»»

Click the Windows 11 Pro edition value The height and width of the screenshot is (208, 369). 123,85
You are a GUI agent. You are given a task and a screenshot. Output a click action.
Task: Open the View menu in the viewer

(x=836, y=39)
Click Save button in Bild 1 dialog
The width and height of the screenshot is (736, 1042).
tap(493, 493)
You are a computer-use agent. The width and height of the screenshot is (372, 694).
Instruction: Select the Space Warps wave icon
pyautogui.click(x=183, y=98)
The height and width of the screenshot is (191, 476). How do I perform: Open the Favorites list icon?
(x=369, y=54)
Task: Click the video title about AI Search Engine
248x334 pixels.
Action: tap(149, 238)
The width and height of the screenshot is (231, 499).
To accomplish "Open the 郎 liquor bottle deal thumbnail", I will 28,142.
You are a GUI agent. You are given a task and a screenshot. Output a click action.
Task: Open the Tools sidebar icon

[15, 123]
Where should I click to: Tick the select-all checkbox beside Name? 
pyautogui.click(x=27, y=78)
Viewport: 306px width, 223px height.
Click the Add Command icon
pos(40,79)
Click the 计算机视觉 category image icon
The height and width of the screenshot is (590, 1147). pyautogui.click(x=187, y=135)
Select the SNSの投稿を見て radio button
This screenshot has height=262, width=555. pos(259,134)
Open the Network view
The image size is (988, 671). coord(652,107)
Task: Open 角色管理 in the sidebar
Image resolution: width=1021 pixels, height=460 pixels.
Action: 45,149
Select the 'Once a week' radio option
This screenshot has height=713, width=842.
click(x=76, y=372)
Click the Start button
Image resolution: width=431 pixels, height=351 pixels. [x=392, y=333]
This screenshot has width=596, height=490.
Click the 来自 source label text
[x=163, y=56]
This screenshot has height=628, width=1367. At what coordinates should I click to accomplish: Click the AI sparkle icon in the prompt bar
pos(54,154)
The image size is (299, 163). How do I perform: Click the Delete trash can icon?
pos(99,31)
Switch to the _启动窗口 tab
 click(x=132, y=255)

««

◆ Assigned task ◆
Copy the records above exactly.

◆ Response to the exercise ◆
Click the Windows 11 Pro edition value The height and width of the screenshot is (208, 369). 123,85
You are a GUI agent. You are given a task and a screenshot. Output a click action.
Task: Open the View menu in the viewer

(x=836, y=39)
Click Save button in Bild 1 dialog
The width and height of the screenshot is (736, 1042).
tap(493, 493)
You are a computer-use agent. The width and height of the screenshot is (372, 694).
Instruction: Select the Space Warps wave icon
pyautogui.click(x=183, y=98)
The height and width of the screenshot is (191, 476). How do I perform: Open the Favorites list icon?
(x=369, y=54)
Task: Click the video title about AI Search Engine
248x334 pixels.
Action: tap(149, 238)
The width and height of the screenshot is (231, 499).
To accomplish "Open the 郎 liquor bottle deal thumbnail", I will 28,142.
You are a GUI agent. You are given a task and a screenshot. Output a click action.
Task: Open the Tools sidebar icon

[15, 123]
Where should I click to: Tick the select-all checkbox beside Name? 
pyautogui.click(x=27, y=78)
Viewport: 306px width, 223px height.
Click the Add Command icon
pos(40,79)
Click the 计算机视觉 category image icon
The height and width of the screenshot is (590, 1147). pyautogui.click(x=187, y=135)
Select the SNSの投稿を見て radio button
This screenshot has height=262, width=555. pos(259,134)
Open the Network view
The image size is (988, 671). coord(652,107)
Task: Open 角色管理 in the sidebar
Image resolution: width=1021 pixels, height=460 pixels.
Action: 45,149
Select the 'Once a week' radio option
This screenshot has height=713, width=842.
click(x=76, y=372)
Click the Start button
Image resolution: width=431 pixels, height=351 pixels. [x=392, y=333]
This screenshot has width=596, height=490.
Click the 来自 source label text
[x=163, y=56]
This screenshot has height=628, width=1367. At what coordinates should I click to accomplish: Click the AI sparkle icon in the prompt bar
pos(54,154)
The image size is (299, 163). How do I perform: Click the Delete trash can icon?
pos(99,31)
Switch to the _启动窗口 tab
 click(x=132, y=255)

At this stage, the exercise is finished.